Hi, I’m trying to copy a brush on a texture and use glTexSubImage2D and PBO. Its really slow. The driver is 6629 under linux on a nv40. Here is the code:

init:
glGenBuffers(1, &_texture_buffer);
glBindBuffer(GL_PIXEL_UNPACK_BUFFER_EXT, _texture_buffer);
glBufferData(GL_PIXEL_UNPACK_BUFFER_EXT, BRUSH_SIZE, _brush, GL_STATIC_DRAW);

rendering:
glBindBuffer(GL_PIXEL_UNPACK_BUFFER_EXT, _texture_buffer);
glTexSubImage2D(GL_TEXTURE_2D, 0, offset_x, offset_y, 8, 8, GL_RGBA, GL_UNSIGNED_INT_8_8_8_8_REV, 0);

If the texture is small than its fast but if the texture is big its really slow. I have the feeling, that there is a copy down the bus.

tnx, marco

You need to use GL_BGRA for fast PBO texture uploads on NVIDIA GPUs.

I don’t know much about PBO and how it relates to the nVidia Pixel Data Range (PDR) extension – but I do have experience with PDR and linux. So maybe the follwing will help with PBO or maybe you could use PDR instead…Anyway, .
What I found was this:

AGP has to be set up and working properly (of course)
The host memory where the glTexSubImage gets the data should be allocated with glXAllocateMemoryNV()
The allocated memory should be “enabled” with the glPixelDataRangeNV() function
And you have to call glEnable(GL_READ_PIXEL_DATA_RANG_NV) (or semething like that)…

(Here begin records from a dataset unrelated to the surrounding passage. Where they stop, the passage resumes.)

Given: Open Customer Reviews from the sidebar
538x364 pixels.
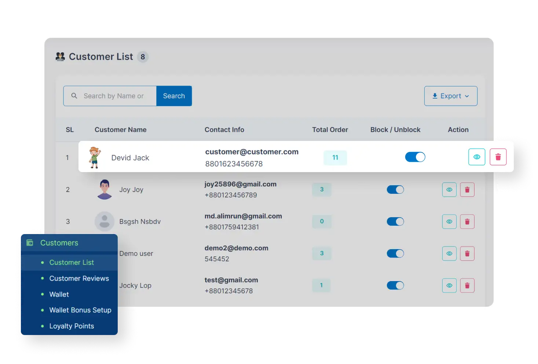Looking at the screenshot, I should 79,278.
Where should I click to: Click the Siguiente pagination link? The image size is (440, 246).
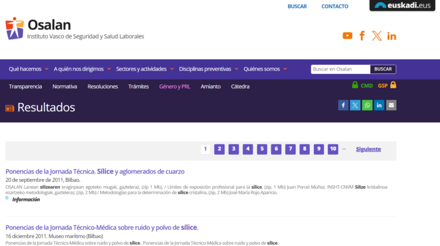(368, 149)
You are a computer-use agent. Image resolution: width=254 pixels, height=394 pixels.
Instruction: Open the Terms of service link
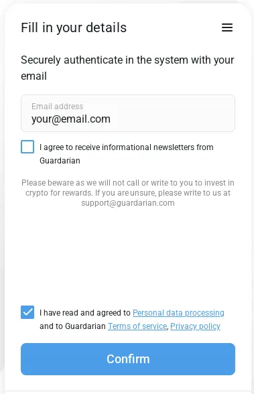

And use the GL_BGRA_EXT format.

After doing all that, I went from about 130 MB/sec to about 700-800 M/sec

If you want source code that does all this, just ask.

HTH
-Steve

tnx for the help. GL_BRGA was the solution number one. I know use the RenderTexture class from Mark Harris and it’s really fast. But its good to know that GL_BRGA is faster. But why? I have worked on SGI’s and there are AFIAK not this problems. The PBO code is working really well. I hope PBO’s will be ARB extensions or go in the core.